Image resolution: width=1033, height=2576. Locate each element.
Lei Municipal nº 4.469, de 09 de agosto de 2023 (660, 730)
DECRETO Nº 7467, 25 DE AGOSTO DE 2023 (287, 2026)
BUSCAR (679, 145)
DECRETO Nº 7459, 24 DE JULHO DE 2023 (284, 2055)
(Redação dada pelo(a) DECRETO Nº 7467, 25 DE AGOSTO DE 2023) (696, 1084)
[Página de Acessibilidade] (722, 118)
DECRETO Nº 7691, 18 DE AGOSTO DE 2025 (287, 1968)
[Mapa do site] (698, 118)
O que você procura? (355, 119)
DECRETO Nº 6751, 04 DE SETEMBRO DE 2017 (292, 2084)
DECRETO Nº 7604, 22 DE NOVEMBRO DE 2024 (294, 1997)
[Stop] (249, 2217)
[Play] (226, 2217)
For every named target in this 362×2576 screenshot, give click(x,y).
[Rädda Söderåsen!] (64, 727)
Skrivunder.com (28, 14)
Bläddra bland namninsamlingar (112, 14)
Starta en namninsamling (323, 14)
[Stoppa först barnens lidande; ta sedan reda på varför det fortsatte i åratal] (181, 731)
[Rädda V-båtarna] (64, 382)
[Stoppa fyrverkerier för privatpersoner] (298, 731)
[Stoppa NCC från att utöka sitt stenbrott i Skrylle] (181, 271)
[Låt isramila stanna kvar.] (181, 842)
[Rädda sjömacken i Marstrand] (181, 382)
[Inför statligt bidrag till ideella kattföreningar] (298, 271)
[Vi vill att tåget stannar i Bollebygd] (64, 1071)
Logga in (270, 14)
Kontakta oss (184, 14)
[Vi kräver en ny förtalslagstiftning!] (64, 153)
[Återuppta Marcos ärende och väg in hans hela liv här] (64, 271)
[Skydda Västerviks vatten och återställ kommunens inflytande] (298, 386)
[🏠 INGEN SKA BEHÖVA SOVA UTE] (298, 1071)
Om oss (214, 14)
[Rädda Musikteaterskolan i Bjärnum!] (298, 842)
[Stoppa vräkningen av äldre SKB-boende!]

Problem requirements: Please set down each line of the records exactly as given.

Result below:
Image resolution: width=1033, height=2576. Locate each element.
Lei Municipal nº 4.469, de 09 de agosto de 2023 (660, 730)
DECRETO Nº 7467, 25 DE AGOSTO DE 2023 (287, 2026)
BUSCAR (679, 145)
DECRETO Nº 7459, 24 DE JULHO DE 2023 (284, 2055)
(Redação dada pelo(a) DECRETO Nº 7467, 25 DE AGOSTO DE 2023) (696, 1084)
[Página de Acessibilidade] (722, 118)
DECRETO Nº 7691, 18 DE AGOSTO DE 2025 (287, 1968)
[Mapa do site] (698, 118)
O que você procura? (355, 119)
DECRETO Nº 6751, 04 DE SETEMBRO DE 2017 (292, 2084)
DECRETO Nº 7604, 22 DE NOVEMBRO DE 2024 (294, 1997)
[Stop] (249, 2217)
[Play] (226, 2217)
For every named target in this 362×2576 screenshot, give click(x,y).
[Rädda Söderåsen!] (64, 727)
Skrivunder.com (28, 14)
Bläddra bland namninsamlingar (112, 14)
Starta en namninsamling (323, 14)
[Stoppa först barnens lidande; ta sedan reda på varför det fortsatte i åratal] (181, 731)
[Rädda V-båtarna] (64, 382)
[Stoppa fyrverkerier för privatpersoner] (298, 731)
[Stoppa NCC från att utöka sitt stenbrott i Skrylle] (181, 271)
[Låt isramila stanna kvar.] (181, 842)
[Rädda sjömacken i Marstrand] (181, 382)
[Inför statligt bidrag till ideella kattföreningar] (298, 271)
[Vi vill att tåget stannar i Bollebygd] (64, 1071)
Logga in (270, 14)
Kontakta oss (184, 14)
[Vi kräver en ny förtalslagstiftning!] (64, 153)
[Återuppta Marcos ärende och väg in hans hela liv här] (64, 271)
[Skydda Västerviks vatten och återställ kommunens inflytande] (298, 386)
[🏠 INGEN SKA BEHÖVA SOVA UTE] (298, 1071)
Om oss (214, 14)
[Rädda Musikteaterskolan i Bjärnum!] (298, 842)
[Stoppa vräkningen av äldre SKB-boende!]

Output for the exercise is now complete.